Endings and new beginnings
Robinson visited Collioure, the main town for producing Banyuls, last year and reported that there’s only one working cellar left. Picturesque, seaside Collioure, with its old vineyards of Mourvèdre and Grenache and nobody local left to tend them. Cue the zither … but wait, there’s tuba and alto sax!

Turns out that the depressed prices for vineyards in Collioure has made them available for some of the young, ambitious winemakers in the nearby Rivesaltes region, except they don’t call it Rivesaltes for dry wines, they call it Roussillon. Because Rivesaltes is disappearing, and we’re not sorry.

Anyway. In Collioure, instead of deliberately overripe, shriveled grapes going into barrels to meet up with grain alcohol, now we’re seeing more of what the grapes can do when they’re picked for dry wine. Cazes is expanding there, and taking the vineyards he buys biodynamic. Deu is making much more dry wine.

It’s ironic, this market shakeout for dessert wines, but it might get even more extreme in the future. While the Wine Institute reports 7.6% of all US wine sales are dessert wines, says just 1.3% of its orders in 2013 were for dessert wines. The dessert wine market has farther to fall.

IMG_7956There’s going to be a winnowing, and Rivesaltes and Banyuls might not make the cut. But it’s worth noting that wine technology has changed since the time when vintners in those regions decided sweet wines were the highest and best uses of their grapes. Viticulture is more precise. Refrigeration is widely available. Dry wines can be made there now that weren’t possible even 30 years ago.

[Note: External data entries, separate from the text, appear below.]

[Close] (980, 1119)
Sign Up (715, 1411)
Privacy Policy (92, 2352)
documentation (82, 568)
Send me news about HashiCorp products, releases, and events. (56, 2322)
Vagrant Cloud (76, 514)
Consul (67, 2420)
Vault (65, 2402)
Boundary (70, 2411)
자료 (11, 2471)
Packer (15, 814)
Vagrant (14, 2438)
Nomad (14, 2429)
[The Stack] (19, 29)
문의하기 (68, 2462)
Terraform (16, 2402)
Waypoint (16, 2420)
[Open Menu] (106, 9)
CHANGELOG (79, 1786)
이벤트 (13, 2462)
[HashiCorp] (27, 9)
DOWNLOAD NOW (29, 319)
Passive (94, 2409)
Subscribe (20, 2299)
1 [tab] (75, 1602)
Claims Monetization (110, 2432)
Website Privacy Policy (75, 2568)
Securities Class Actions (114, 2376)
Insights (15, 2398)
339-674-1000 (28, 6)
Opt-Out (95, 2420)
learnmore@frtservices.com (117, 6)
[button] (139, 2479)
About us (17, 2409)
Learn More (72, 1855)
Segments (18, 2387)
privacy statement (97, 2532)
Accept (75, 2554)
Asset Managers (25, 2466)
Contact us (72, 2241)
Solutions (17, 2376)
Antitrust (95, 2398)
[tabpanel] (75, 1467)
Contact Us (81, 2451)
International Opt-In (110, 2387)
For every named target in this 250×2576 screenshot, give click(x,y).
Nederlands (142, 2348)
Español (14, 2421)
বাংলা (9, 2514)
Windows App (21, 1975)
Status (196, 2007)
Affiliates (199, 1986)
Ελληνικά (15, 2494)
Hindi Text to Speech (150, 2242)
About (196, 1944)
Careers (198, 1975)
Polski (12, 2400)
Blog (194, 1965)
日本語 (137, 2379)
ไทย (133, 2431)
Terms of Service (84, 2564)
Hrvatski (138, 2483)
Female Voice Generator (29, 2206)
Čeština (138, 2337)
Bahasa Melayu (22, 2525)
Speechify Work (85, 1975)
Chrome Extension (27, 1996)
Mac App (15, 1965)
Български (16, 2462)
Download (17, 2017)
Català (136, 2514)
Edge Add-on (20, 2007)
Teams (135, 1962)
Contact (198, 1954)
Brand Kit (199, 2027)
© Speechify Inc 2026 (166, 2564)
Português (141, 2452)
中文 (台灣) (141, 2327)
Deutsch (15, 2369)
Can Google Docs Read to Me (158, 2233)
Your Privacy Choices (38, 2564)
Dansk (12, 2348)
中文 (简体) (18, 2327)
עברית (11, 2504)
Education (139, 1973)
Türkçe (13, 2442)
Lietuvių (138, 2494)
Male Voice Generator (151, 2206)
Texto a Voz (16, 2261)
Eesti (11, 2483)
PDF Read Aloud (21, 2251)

You want a parallel? It’s like the rise of Côtes de Gascogne wines in the region where all the grapes used to go into Armagnac. Armagnac is still great, but it’s possible to make delicious dry table wines there now in a way that wasn’t before.

My favorite wines from my visit to Côtes du Roussillon were from Domaine Gardiés. Jean Gardiés is in love with Mourvèdre-based blends, and his La Torre Côtes du Roussillon Villages 2011 is terrific: potent, ripe red fruit with plenty of minerality, a meaty texture and a long finish. It’s elegant and yet fruity, the kind of delicious organic wine we could use more of in the US, and I just couldn’t get enough of it. I hope he gets ahold of one of these suddenly affordable old vineyards in Collioure, because I’d like to taste what he can do with it. Cue tuba and alto sax.